Léo Battesti vient de sortir un nouveau livre intitulé Maffia nò (Photo : Archives CNI)
- Pourquoi publier ce livre aujourd’hui ?
- Tout simplement parce que c'est dans le prolongement d'un combat auquel je participe comme lanceur d'alerte contre le système mafieux en Corse. J'avais publié un premier livre qui s'appelait La vie, par-dessus tout il y a sept ans qui parlait de mon expérience politique et qui appelait désormais à ne pas rentrer dans des cycles de violence qui sont suicidaires pour la Corse, et j'ai pensé qu'il fallait aller plus loin. Dans ce premier livre, je n’avais en effet pas ouvert certaines réflexions, sans doute parce que je ne connaissais pas aussi bien la réalité mafieuse que je la connais désormais. Et là, mon expérience du collectif A Maffia nò, a vita iè que j’ai cofondé en 2019, m'a amené à aller plus loin. Nourri par toutes les expériences que j'ai eues, j'ai essayé de bien faire comprendre comment je juge ces mécanismes mafieux. Ce n'est pas un manuel d'apprentissage, je n'ai pas de recette miracle, je dis simplement que j'ai une philosophie : en Corse, on ne peut pas s'en sortir s'il n'y a pas un combat citoyen qui responsabilise les individus et qui amène cette société à la fraternité, au rejet de la haine et de la violence. Il faut surtout lever le silence sur tout ce qui se passe en Corse au niveau de certains assassinats, au niveau de certaines entreprises qui blanchissent, etc. Je n'ai pas fait un travail d'investigation journalistique, je ne suis pas dans cette démarche, je suis à la fois témoin et acteur de cela. J'ai eu ma part de responsabilité dans le passé dans un système qui était suicidaire, je le dis et je l'assume, et j'espère qu'on en tirera profit pour ne pas renouveler les erreurs aujourd'hui, en allant vraiment à l'essentiel, c'est-à-dire là où ça changera.
- Justement, par rapport à votre passé et à votre implication actuelle dans l’une des deux associations anti-maffia de l’île, ce livre n’était-il pas quelque part nécessaire pour vous afin que vous puissiez coucher certains mots sur le papier ?

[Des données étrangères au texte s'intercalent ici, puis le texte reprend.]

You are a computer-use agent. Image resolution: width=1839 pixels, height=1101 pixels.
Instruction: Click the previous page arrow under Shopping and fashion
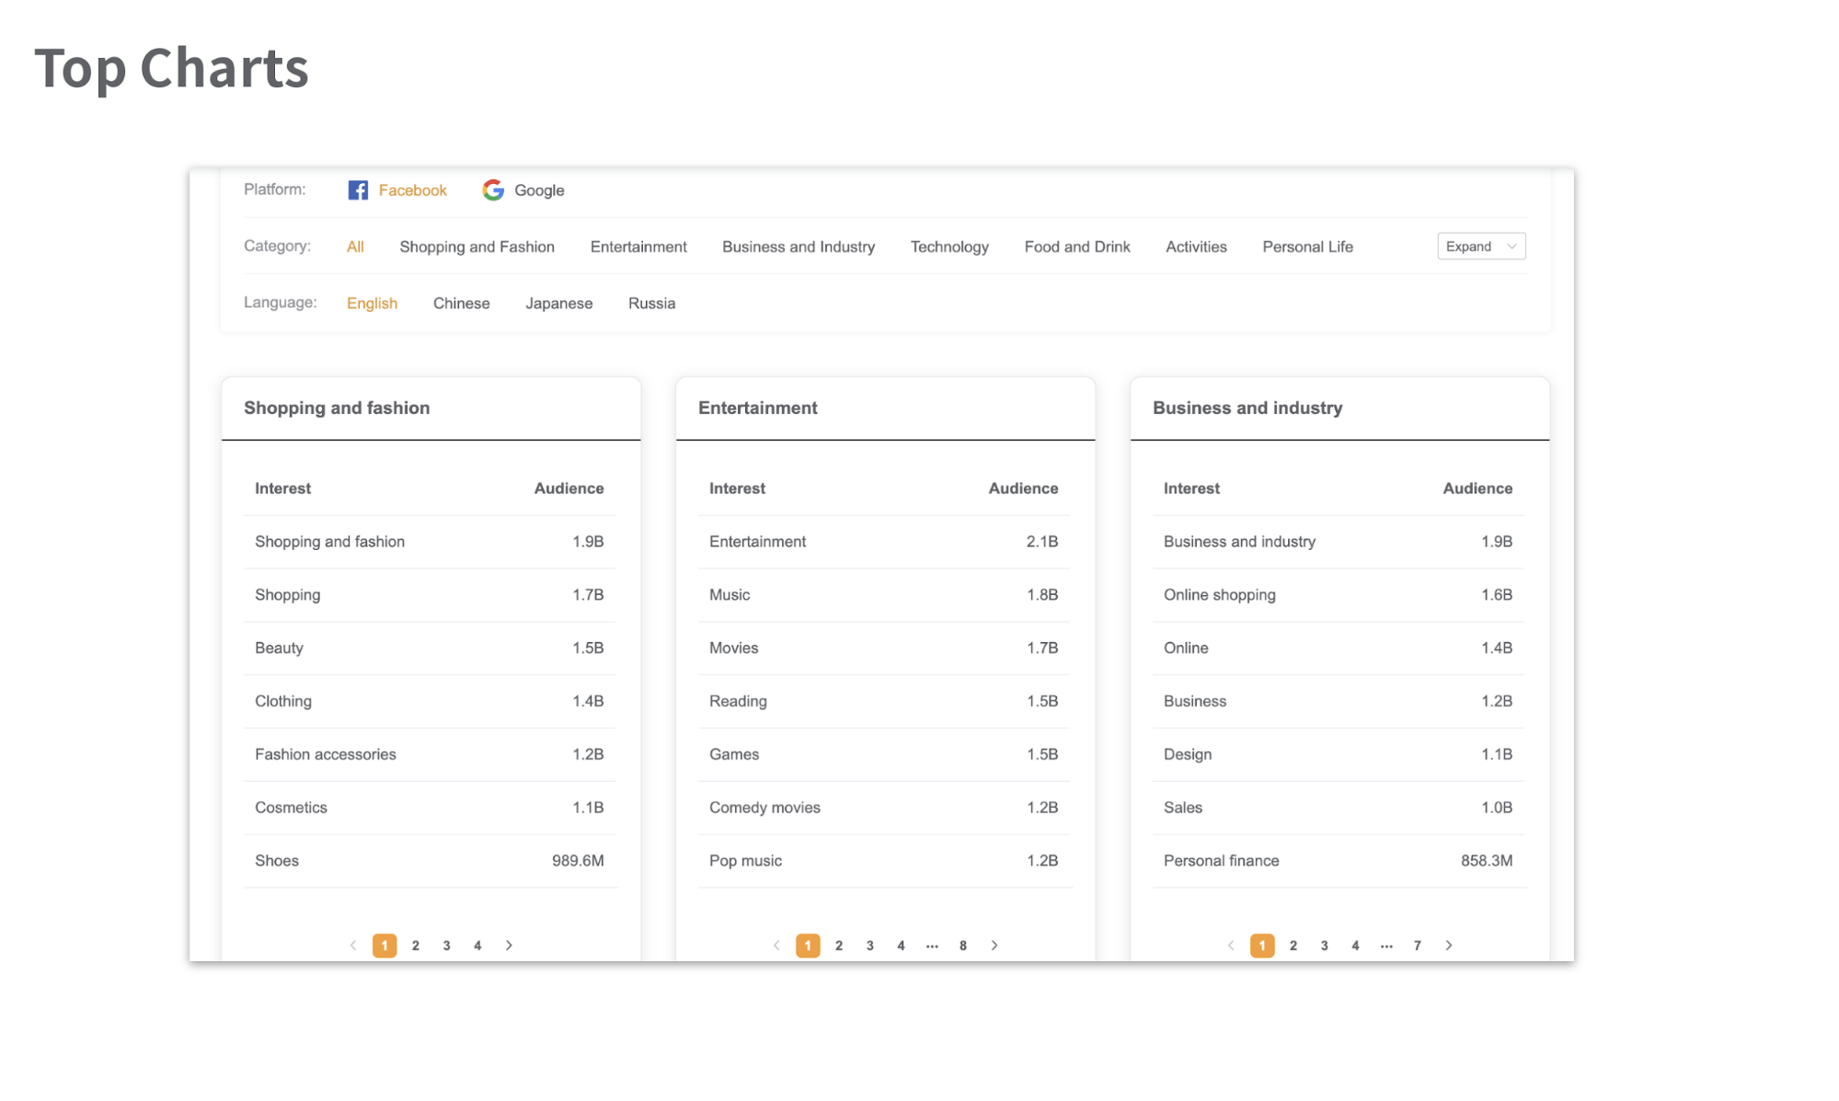point(353,945)
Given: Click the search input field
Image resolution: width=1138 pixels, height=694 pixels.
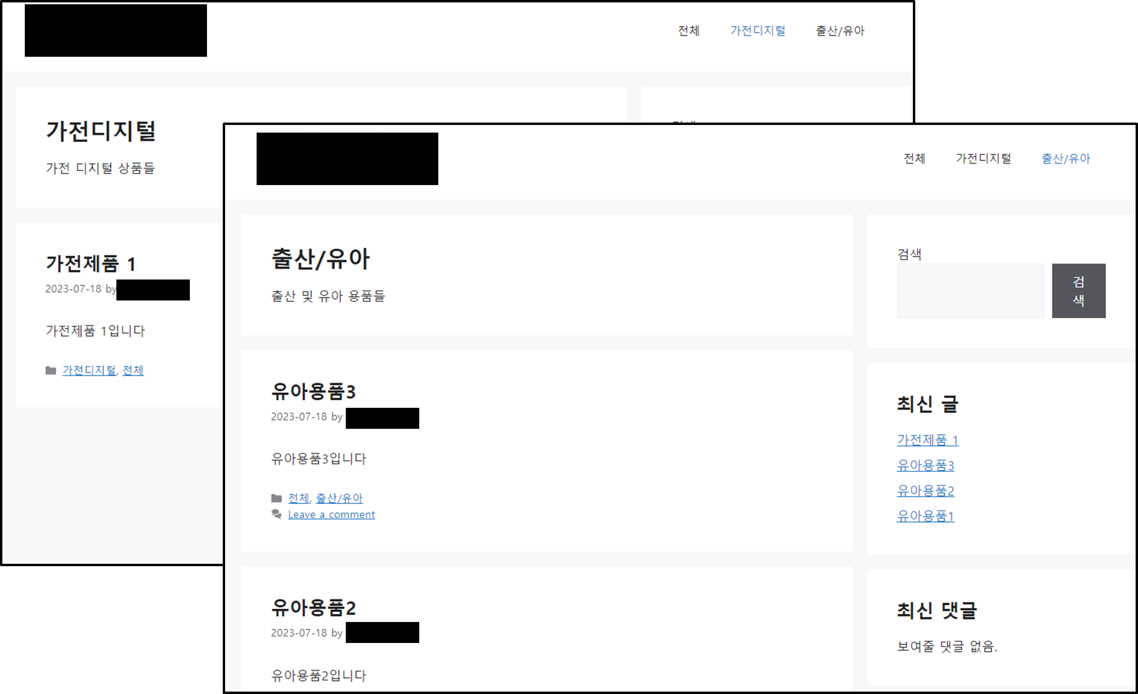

- Oui, c'est important, car cela reste gravé dans le marbre. Je pense qu'en Corse, ce livre est unique pour l'instant, j'espère qu'il y en aura d'autres parce qu'il aborde un problème qui n’a même pas été abordé par la recherche scientifique : le problème de l'implication de la maffia dans la société corse. Il n'y a pas eu de sujet d'étude sérieux. Quand on voit que notre propre université n'a pas travaillé dans ce domaine, cela prouve bien le degré de déni dans lequel il est dans la société corse.
- Le premier chapitre de votre livre est intitulé « Le temps de réagir ». Pour vous paraphraser, il est essentiel que l’on s’attaque enfin avec force au problème de la maffia sur l’île ?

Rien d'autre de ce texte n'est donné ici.